## 1. Introduction

After two introductory post-series (linear and logistic regression), we dive into a crucial topic that every machine-learning practitioner should be at least aware of: **model selection**.

Basically, we do not want our models to learn our data by heart and then to struggle to handle new unseen data samples. We want them to be great at generalizing.

We have introduced the *bias* and *variance* concepts in Part1 and the bias-variance dilemma, the model capacity, the training/testing split practice and learning curves analysis in Part2.
We moved to the cross-validation and regularization techniques in Part3.
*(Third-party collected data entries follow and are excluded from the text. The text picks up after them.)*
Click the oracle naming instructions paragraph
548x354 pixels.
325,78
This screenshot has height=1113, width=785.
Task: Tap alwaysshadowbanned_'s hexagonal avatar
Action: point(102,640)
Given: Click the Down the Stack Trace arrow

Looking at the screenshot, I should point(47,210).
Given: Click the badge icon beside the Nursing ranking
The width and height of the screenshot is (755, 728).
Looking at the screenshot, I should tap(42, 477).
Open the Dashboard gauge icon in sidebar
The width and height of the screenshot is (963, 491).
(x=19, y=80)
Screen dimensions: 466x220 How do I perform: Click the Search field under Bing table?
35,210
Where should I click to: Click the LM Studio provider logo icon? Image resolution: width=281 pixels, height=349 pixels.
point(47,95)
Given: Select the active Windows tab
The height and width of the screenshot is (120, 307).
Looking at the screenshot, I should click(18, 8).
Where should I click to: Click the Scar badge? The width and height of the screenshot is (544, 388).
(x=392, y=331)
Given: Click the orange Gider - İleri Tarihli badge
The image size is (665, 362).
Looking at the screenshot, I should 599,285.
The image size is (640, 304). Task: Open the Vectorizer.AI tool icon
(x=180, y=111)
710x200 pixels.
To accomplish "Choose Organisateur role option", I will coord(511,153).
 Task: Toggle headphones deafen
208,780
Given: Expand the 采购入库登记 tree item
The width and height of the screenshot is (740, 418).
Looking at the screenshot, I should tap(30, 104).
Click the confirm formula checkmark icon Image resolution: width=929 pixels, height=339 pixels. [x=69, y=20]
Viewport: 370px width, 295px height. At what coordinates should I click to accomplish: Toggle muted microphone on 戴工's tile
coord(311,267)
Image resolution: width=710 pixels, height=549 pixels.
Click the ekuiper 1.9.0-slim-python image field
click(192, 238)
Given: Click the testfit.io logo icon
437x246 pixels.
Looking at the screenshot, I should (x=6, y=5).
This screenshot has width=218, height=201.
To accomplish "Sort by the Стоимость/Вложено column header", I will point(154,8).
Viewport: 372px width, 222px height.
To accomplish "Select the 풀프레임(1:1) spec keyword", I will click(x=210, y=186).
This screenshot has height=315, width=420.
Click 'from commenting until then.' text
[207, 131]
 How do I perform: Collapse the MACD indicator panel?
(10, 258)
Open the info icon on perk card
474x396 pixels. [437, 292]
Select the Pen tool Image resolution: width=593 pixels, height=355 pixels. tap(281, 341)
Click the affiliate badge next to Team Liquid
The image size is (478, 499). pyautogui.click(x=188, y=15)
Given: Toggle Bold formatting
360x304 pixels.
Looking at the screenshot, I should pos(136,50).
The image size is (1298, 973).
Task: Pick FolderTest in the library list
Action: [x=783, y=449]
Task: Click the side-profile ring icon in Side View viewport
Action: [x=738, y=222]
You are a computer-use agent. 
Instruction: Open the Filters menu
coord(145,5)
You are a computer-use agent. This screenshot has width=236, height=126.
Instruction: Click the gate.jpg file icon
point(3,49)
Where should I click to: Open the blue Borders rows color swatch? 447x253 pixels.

We now go through the Ridge regression implementation in Python from scratch (loss function and gradient descent algorithm), its application to a low-degree and high-degree model and its weight optimization with the validation curves.

## 2. Dataset generation

We first generate some data (`Npnts=40`

) drawn from a 3-degree polynomial and add some noise controlled by the `scale`

factor.
Please note that the input array `xx`

does not contain equispaced points, but they have been randomly generated within the `(-4, 4)`

interval.

```
def groundTruth(xx, scale=2):
ww = np.array([[-1, 8, -2, -1]]).T
xxPF = PolynomialFeatures(3).fit_transform(xx)
yy = xxPF.dot(ww) + scale*(np.random.randn(xx.shape[0], 1)-1)
return xxPF, yy
```

```
Npnts = 40
xx = np.sort(np.random.rand(Npnts,1)*8-4, axis=0)
xPF, yy = groundTruth(xx)
```

```
plt.figure()
plt.scatter(xx, yy, c='g', alpha=0.6)
plt.ylim([-40, 20])
```

```
(-40, 20)
```

We set the matrix-shaped polynomial terms `xPF`

and the ground-truth output `yy`

as the training dataset and create test and validation sets drawn from the same distribution.

```
xTrain, yTrain = xPF.copy(), yy.copy()
xTest0 = np.sort(np.random.rand(int(Npnts/4),1)*10-5, axis=0)
xTest, yTest = groundTruth(xTest0)
xVal0 = np.sort(np.random.rand(int(Npnts/4),1)*10-5, axis=0)
xVal, yVal = groundTruth(xVal0)
```

The dataset consists of `40`

data-points.
Each input has four components (one term per degree plus the bias).

```
xTrain.shape, yTrain.shape
```

```
((40, 4), (40, 1))
```

## 3. Ridge loss function and gradient descent algorithm

We implement the Ridge loss function with a vectorized structure.
Have a look at this section of the series’s previous post for more details about the theory.
The loss `J`

is the sum of two terms:

- the actual error of the model, as the sum of the squared error of each example (along the first axis,
`axis=0`

). - the Ridge regularization term, weighted by the $\lambda$ factor,
`lmbd`

, that sums up all the squared parameters’ values, but the biases. That’s why it starts indexing the parameter array`ww`

from`1`

.

Let’s initialize the weights and calculate the Ridge loss on the training set.

```
def lossRidge(XX, YY, ww, lmbd=0):
Npnt = XX.shape[0]
J = (np.sum((np.dot(XX, ww) - YY)**2, axis=0) + lmbd*np.sum(ww[1:]**2))/2/Npnt
return J
```

```
wInit = np.array([1, 1, 1, 1]).reshape(-1, 1)
loss = lossRidge(xTrain, yTrain, wInit)[0]
print('The loss of the regularized model for the initial parameters ({}) is {}'.format(wInit.T, loss))
```

```
The loss of the regularized model for the initial parameters ([[1 1 1 1]]) is 791.5828825701652
```

We update the gradient descent algorithm by adding the second term related to the penalty.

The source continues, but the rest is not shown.